Enquanto estive no hospital, aproveitei para ensinar a respirar às pessoas que estavam à minha volta falar­‑lhes da importância desse exercício e outros como o caso da influência da postura nas posições de sentadas e deitadas na qualidade de vida em qualquer idade.

No dia Mundial do Yoga, que se comemorou a 21 de junho deste ano, houve no Estádio Moniz Pereira um encontro presidido pelo Mestre Veiga e Castro, da Confederação Portugesa de Yoga, que reuniu pessoas de todas as nações e que, num dado momento, foram chamadas ao palco. Por insistência do Mestre também fui e estive uma hora de pé, enquanto todos, eu inclusivé,demos testemunho dos nossos percursos pessoais profissionais e até internacionais enquanto yoguistas.
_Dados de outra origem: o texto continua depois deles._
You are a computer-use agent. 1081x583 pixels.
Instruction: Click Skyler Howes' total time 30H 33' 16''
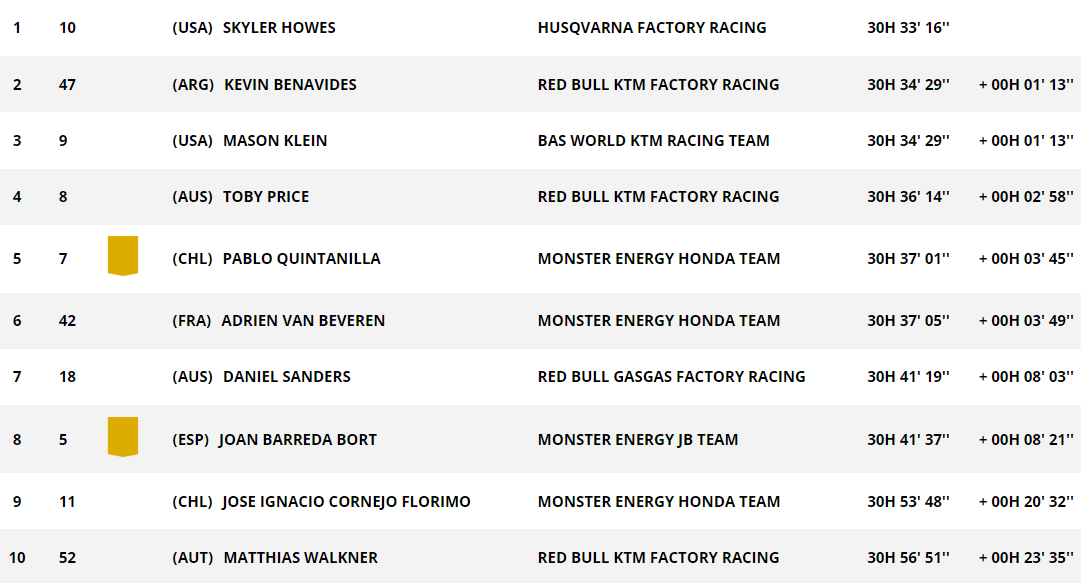point(908,28)
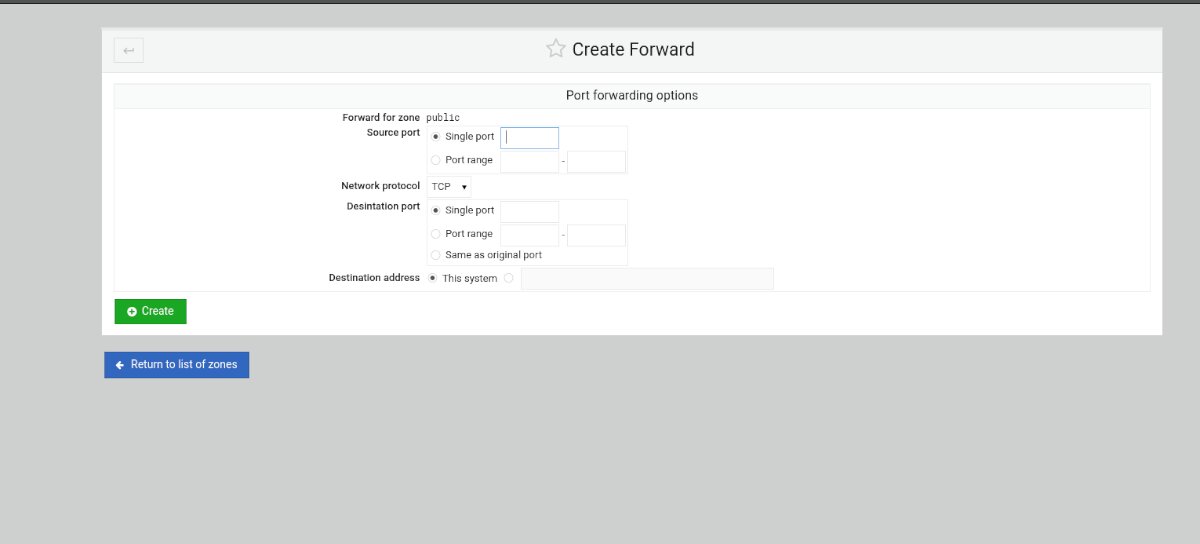Click the Destination single port input field
This screenshot has width=1200, height=544.
[x=529, y=212]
Quero deixar uma mensagem às mulheres de todas as idades. Em qualquer época da vida, na saúde, na gravidez, na doença ou nas limitações que a idade sempre traz, a disciplina que envolve a respiração, a postura do corpo, a concentração e a meditação as quais o yoga proporciona, é salutar e traz a felicidade.
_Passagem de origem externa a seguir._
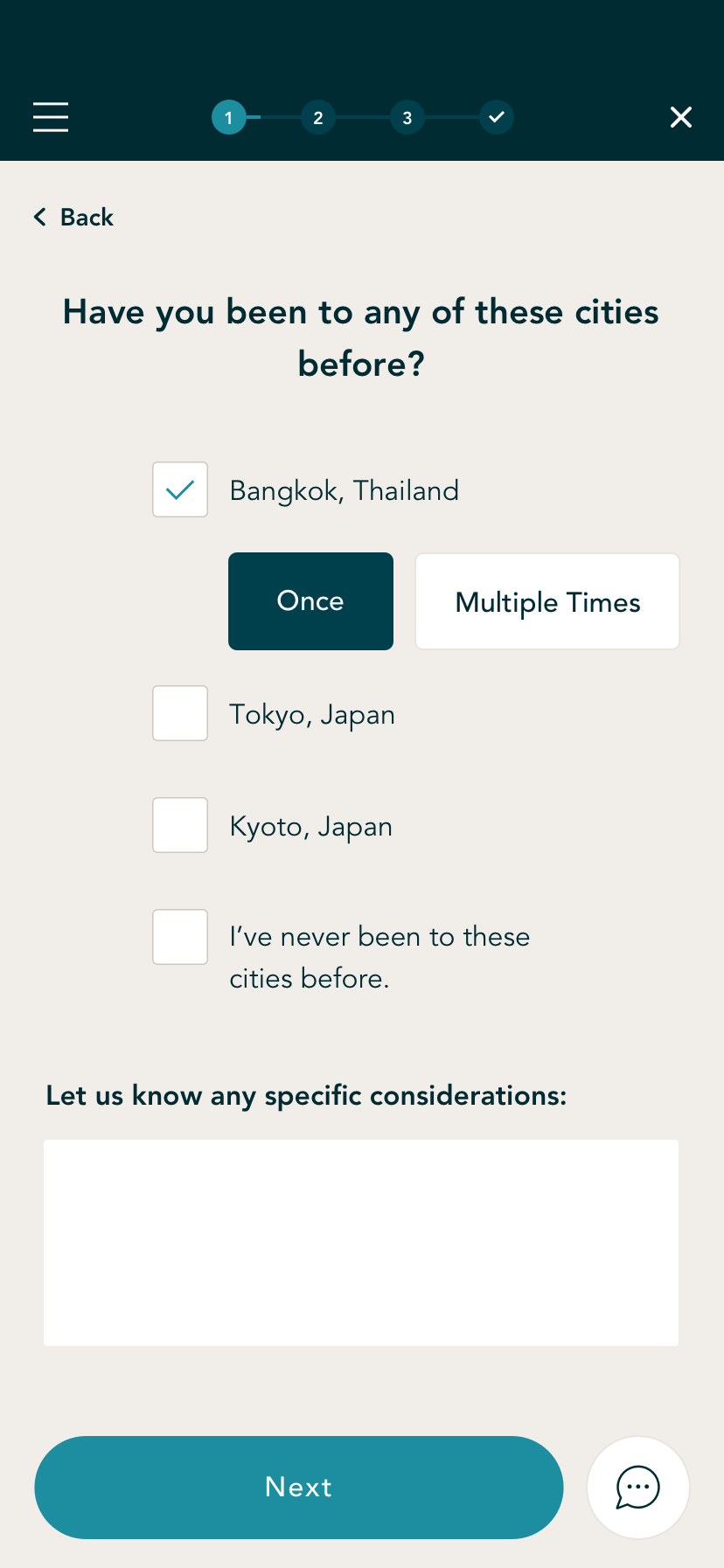Select the final checkmark step circle

point(497,117)
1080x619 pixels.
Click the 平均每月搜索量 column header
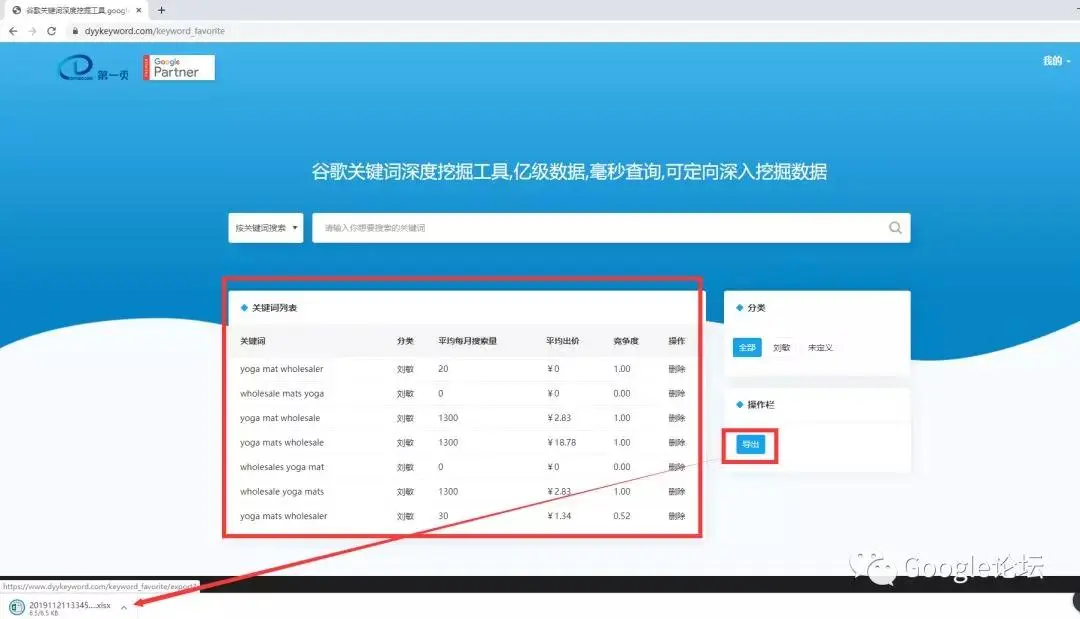(468, 341)
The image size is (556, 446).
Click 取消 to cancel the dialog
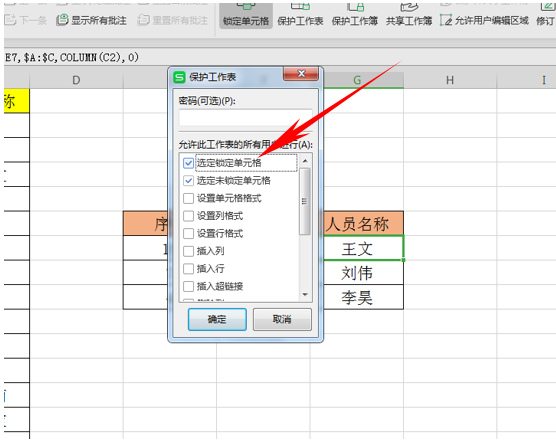coord(282,319)
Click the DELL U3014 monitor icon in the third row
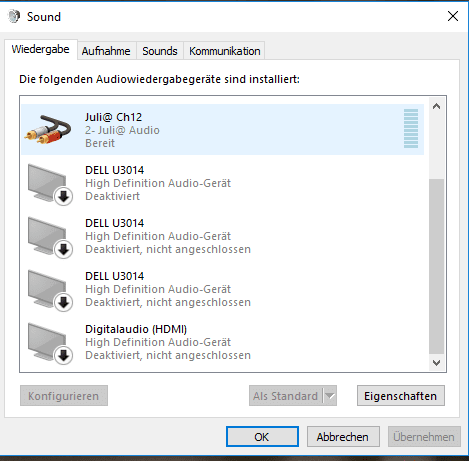Image resolution: width=469 pixels, height=461 pixels. point(50,237)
Constatei, durante a minha carreira profissional, que há mais mulheres a praticar yoga e são mais assíduas às aulas.

Continuo a lecionar no Ginásio Clube Português, a minha segunda casa há 42 anos.

 

OM Shanti,Shanti,Shanti – Paz, Paz, Paz.

Lisboa, 2 de julho de 2015

 

Notas

1A palavra prânayâma é composta por prâna, força do Criador (segundo os Vedas) e ayâma, o movimento para ir em direção ao Criador (movimento espontâneo), ou seja, define-se como meio de encontrar o Criador. A maneira física de ir em direção ao Criador é a respiração e a respiração é vida. A prática de prânayâma pressupõe a aprendizagem da forma concreta de respirar.

2Ferreira, C.(2007). O Yoga na nossa vida. Cascais: Arteplural edições.